提示テキスト:
━━━━━━━━━━━━━━━━
1 パーキンソン病(PD)パンデミックの時代
・世界的にPDが激増している。高齢者人口が2042年に最大に達すると推計される(内閣府)日本では既にPDパンデミックの時代に突入しており,PDはcommon diseaseとして身近に存在している。

2 PD患者発見のゲートキーパーとしてのかかりつけ医
・PDの運動症状が先行する場合には整形外科や脳神経外科を受診することが多く,非運動症状が先行する場合には内科や泌尿器科を受診した後で運動症状が発現する。いずれの場合でも,PDを見逃さず脳神経内科受診へとつなげるゲートキーパーの役割が,かかりつけ医にとって重要である。

3 PDの非運動症状
・運動症状が先行するbrain first PDと非運動症状が先行するbody first PDがある。
・body first PDでは,ごく一般的な症状である便秘や頻尿などでかかりつけ医に通院している患者が多数みられる。「隠れPD」とも言える病態で,かかりつけ医は気づかない間にPDの非運動症状を治療している。
・非運動症状はPDに特異的なものと非特異的なものがある。非特異的な症状でも「何か変だ」と違和感を覚えるはずであり,その違和感を大事にして詳細に患者を観察して頂きたい。

4 PDに気づくための運動症状の診かた
・非運動症状のみからPDを診断することは不可能であり,診断には運動症状の確認が必須である。
・PDの四徴は,①安静時振戦,②固縮(筋強直),③無動(寡動),④姿勢保持障害,である。
━━━━━━━━━━━━━━━━
利用可能なデータ:
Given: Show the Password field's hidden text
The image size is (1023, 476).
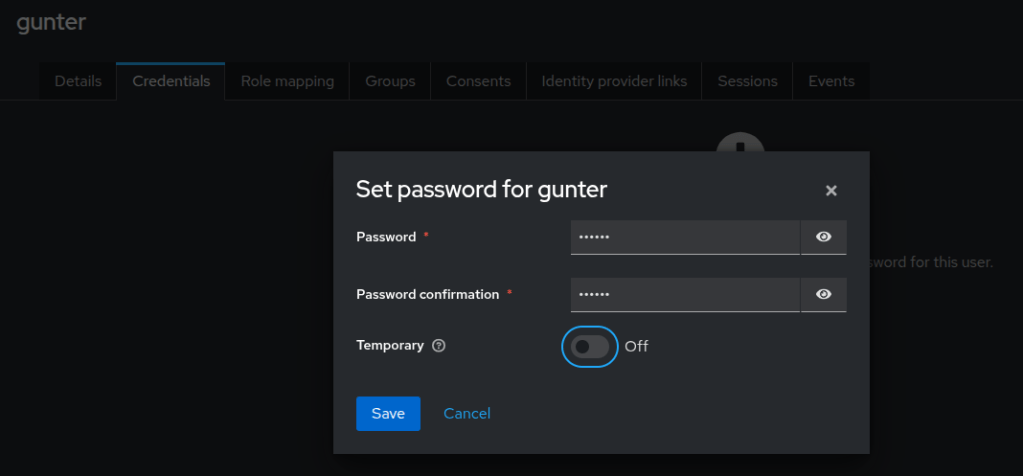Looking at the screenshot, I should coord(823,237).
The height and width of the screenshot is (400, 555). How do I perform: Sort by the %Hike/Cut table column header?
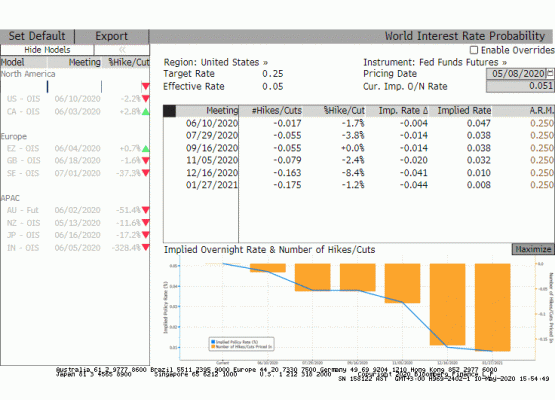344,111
━━━━━━━━━━━━━━━━
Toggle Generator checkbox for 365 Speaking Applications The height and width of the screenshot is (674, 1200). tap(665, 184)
━━━━━━━━━━━━━━━━
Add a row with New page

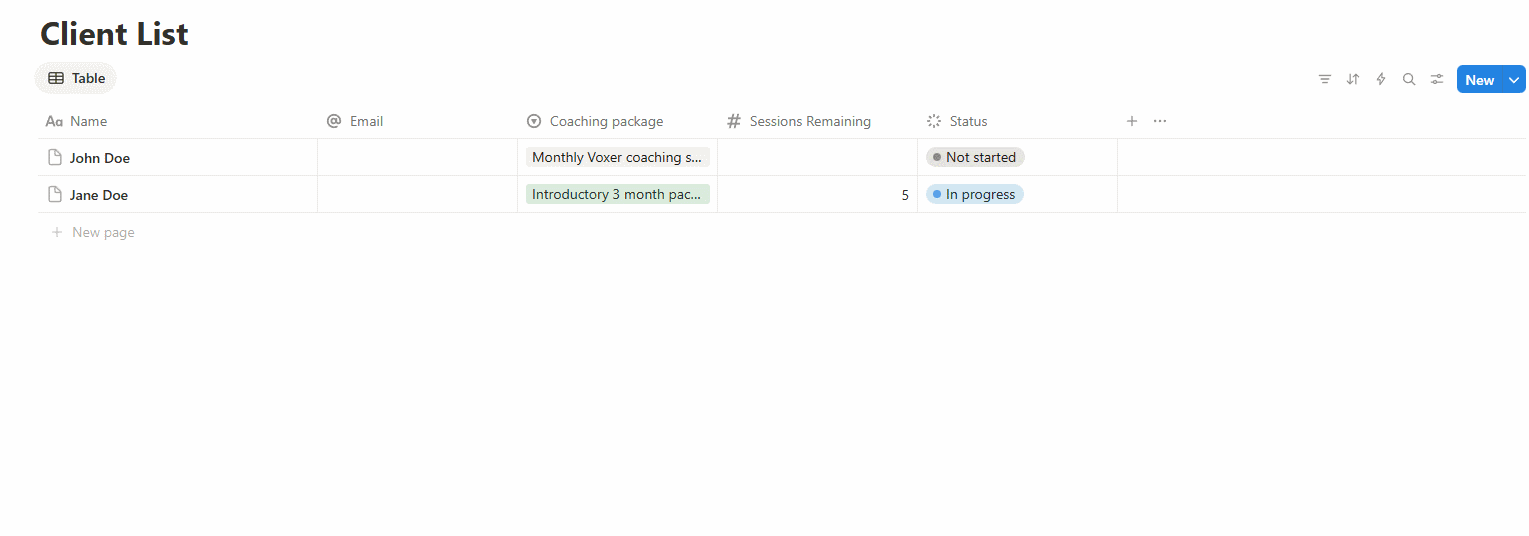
━━━━━━━━━━━━━━━━
指示 1: パーキンソン病の文章では、運動症状が先行するPDを何と呼んでいますか。
指示 2: パーキンソン病の文章を、最後の文のあとから書き進めてください。

実行結果 1: brain first PDです。

実行結果 2:
・神経診察を系統的に行わなくても,ポイントを知っていればPDのスクリーニングだけの診察は容易である。

5 PD患者の非運動症状に対する薬物療法の注意点─脳神経内科が思うこと
・PD患者の非運動症状を治療する場合には,いくつか避けたい薬剤がある。
・ドーパミン遮断作用のある薬剤(スルピリド,メトクロプラミド)の使用は避ける。
・抗コリン作用のある薬剤(頻尿治療薬など)はなるべく避ける。
・MAO-B阻害薬との併用禁忌薬(抗うつ薬,トラマドールなど)もなるべく避けてほしい。

6 PD患者診療における脳神経内科専門医とかかりつけ医の連携
・PD患者の非運動症状のすべてを脳神経内科が担うことは,不可能である。
・運動症状や睡眠障害,精神症状は脳神経内科に任せて,他の非運動症状はなるべくかかりつけ医で対処することが現実的である。

7 多科連携,多職種連携によるPD診療
・PDは脳神経内科医とかかりつけ医だけでなく,多くの職種が関わってサポートしていくことで,患者に最適・最良の医療を提供することが可能になる。